On a ainsi vu fleurir des publicités pour des « offres à 1 euro » plus ou moins honnêtes, entraînant leur lot de litiges et de malfaçons. Incapable d’imposer un contrôle efficace, le gouvernement tente aujourd’hui d’assécher les financements à la source. En juillet 2021, il supprimait les « coups de pouce » pour le chauffage et l’isolation créés en 2019. Ce bonus pouvait par exemple atteindre 4 000 euros pour un remplacement de chaudière. Exit également depuis le 1er janvier 2022 un autre bonus, qui permettait de doubler la prime spécifique perçue par les ménages très modestes. Résultat : « On observe déjà une baisse des demandes de travaux et même une mise à l’arrêt de certains chantiers », dit Isabelle Gasquet.

Une baisse au pire moment

Ce qui ressemble fortement à un sabotage de toute velléité de sobriété se poursuit ce 1er mai. Désormais, les « opérations standardisées », finançant les travaux les plus courants, sont à leur tour rabotées. Dans le viseur ? Tous les travaux d’isolation : combles, planchers, murs, réseau d’eau chaude sanitaire, etc. Le message est clair : changez votre mode de chauffage, et tant pis pour les courants d’air. La crise ukrainienne n’a fait que renforcer cette tendance, avec une aide publique de 1 000 euros supplémentaires pour se débarrasser de sa chaudière au fioul ou au gaz.

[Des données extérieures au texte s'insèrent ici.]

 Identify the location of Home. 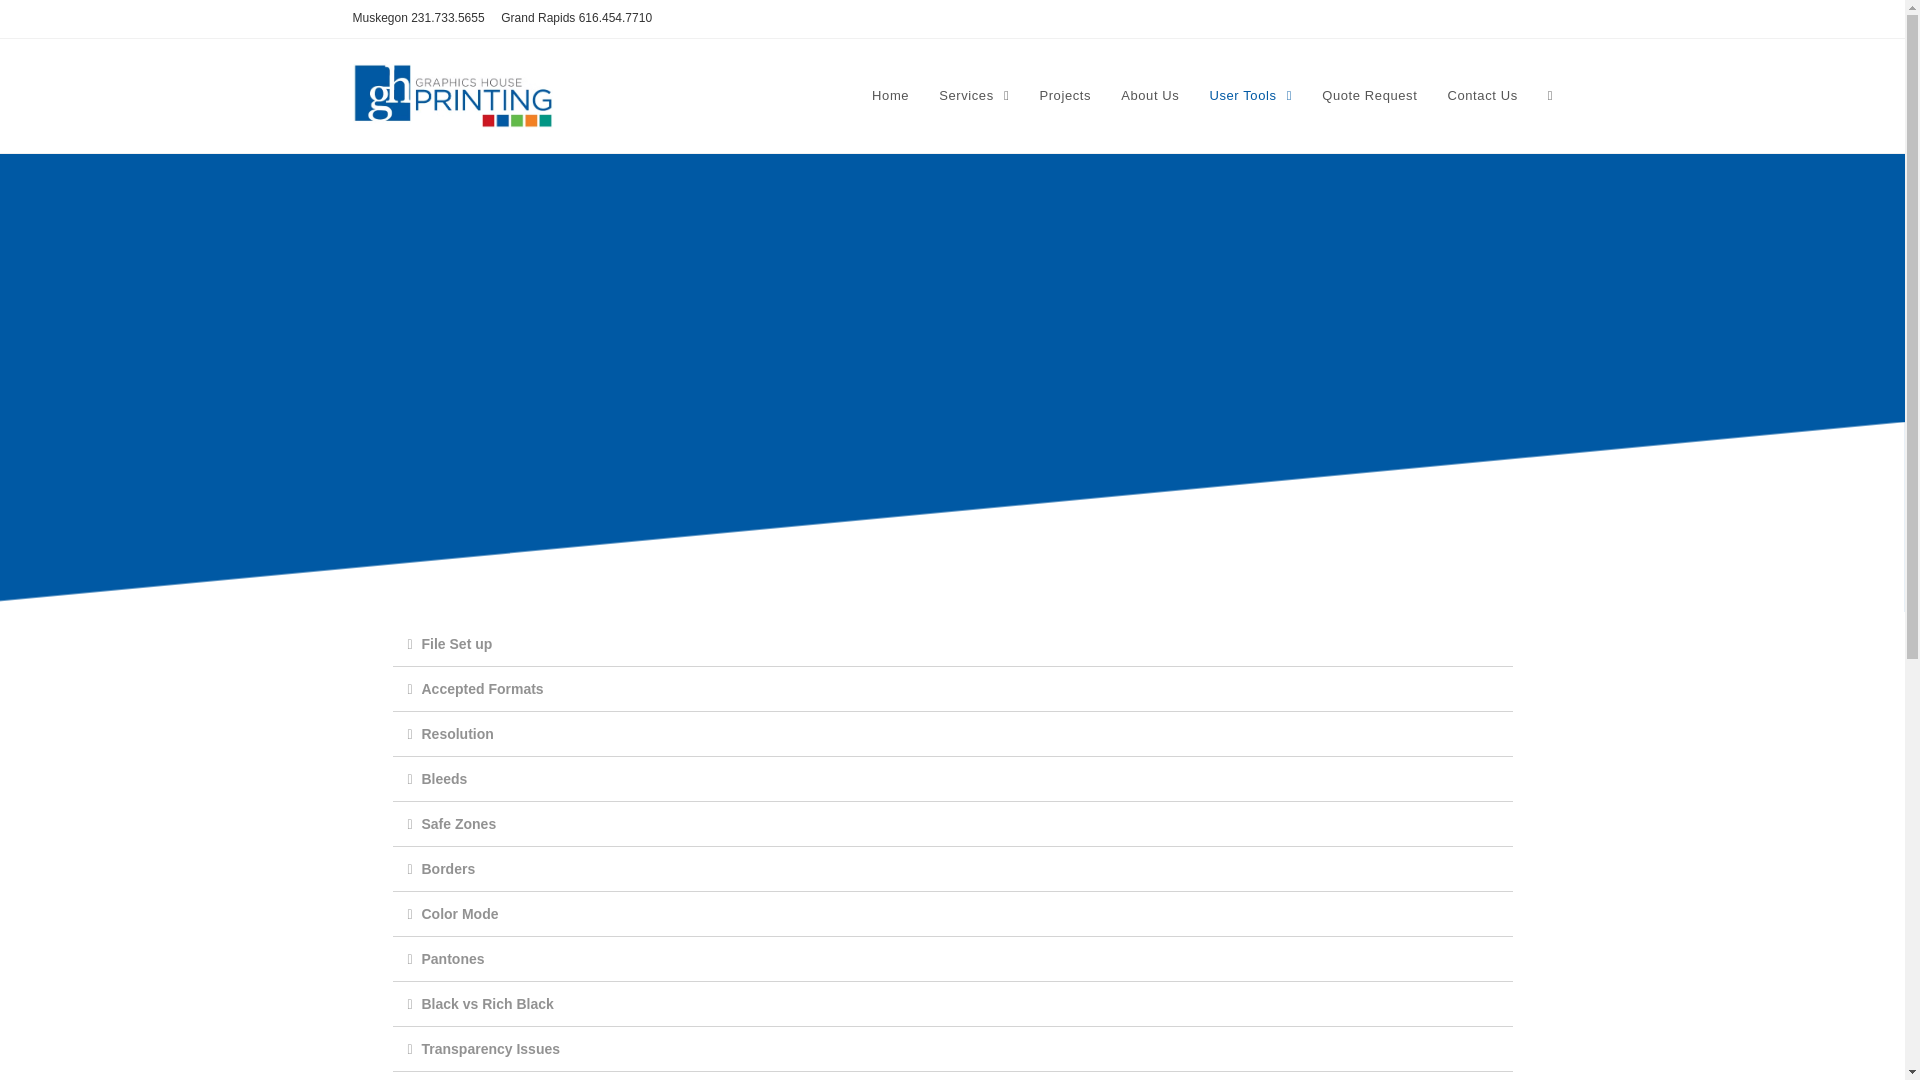
(890, 96).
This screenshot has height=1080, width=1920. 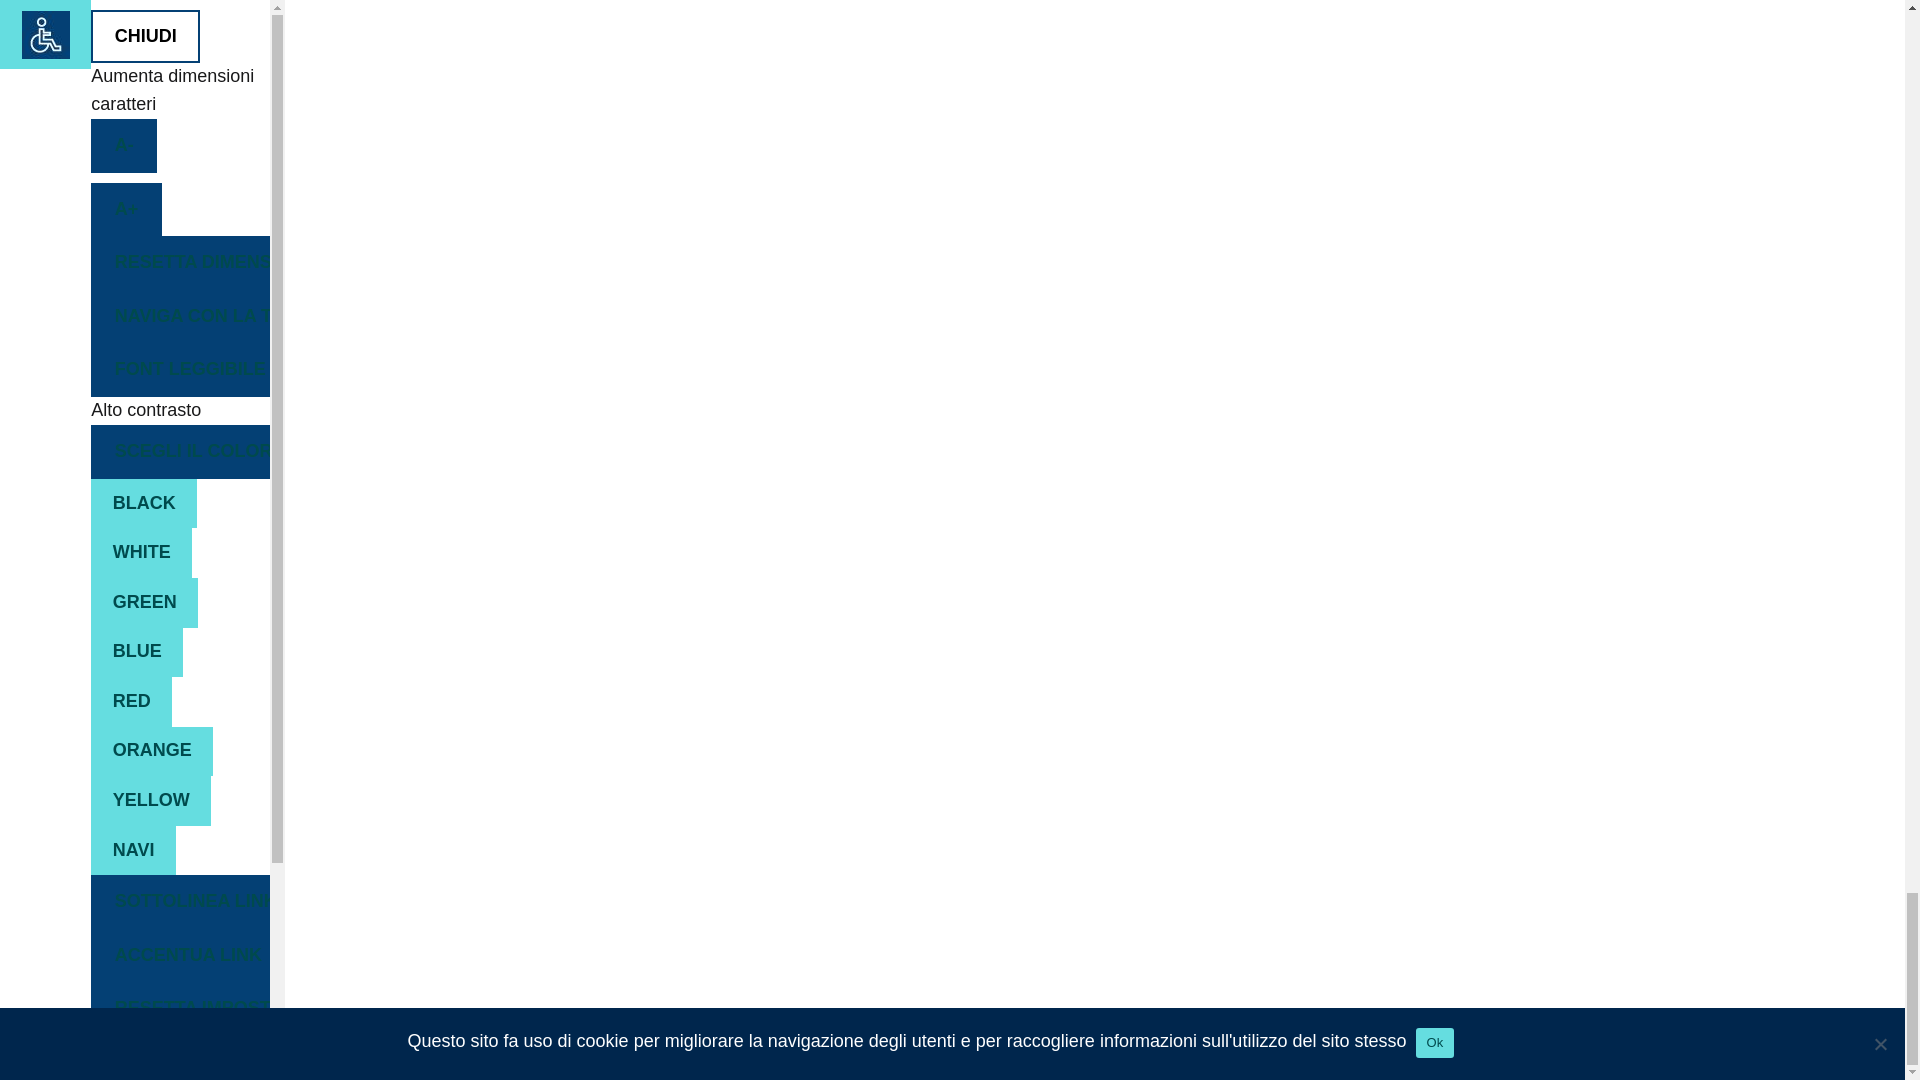 What do you see at coordinates (144, 504) in the screenshot?
I see `black` at bounding box center [144, 504].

Le tout intervient dans un contexte particulièrement tendu : depuis six mois, les prix de l’énergie ont explosé du fait de la situation internationale et vont selon toute vraisemblance rester durablement élevés pendant des mois. Le prix de la tonne de carbone a également augmenté, renchérissant aussi le coût des combustibles fossiles. En face, le prix des certificats d’économie d’énergie (CEE) s’effondre. Car depuis la fin 2021, ce « marché » se retrouve saturé de certificats, ce qui en fait mécaniquement baisser les prix. Équivalent à 8 euros le mégawatt-heure (MWh) il y a un an, le prix du CEE a perdu aujourd’hui 15 % de sa valeur.

À ce jeu, ce sont évidemment les plus pauvres qui sont les premiers perdants : avec des CEE de moindre valeur et des travaux moins bien valorisés, impossible de financer le reste à charge de plusieurs milliers d’euros pour des travaux qui ne sont aidés qu’à 50 % par les aides publiques (maximum 60 % pour une rénovation globale). D’où l’urgence, selon l’initiative Rénovons, dont fait partie le Cler, de mettre en place un bouclier énergie et de refondre globalement le système pour favoriser les économies d’énergie et les rénovations globales. Une mesure essentielle alors que selon la Fondation Abbé Pierre, plus de 3,5 millions de personnes déclaraient avoir souffert du froid durant l’hiver dernier.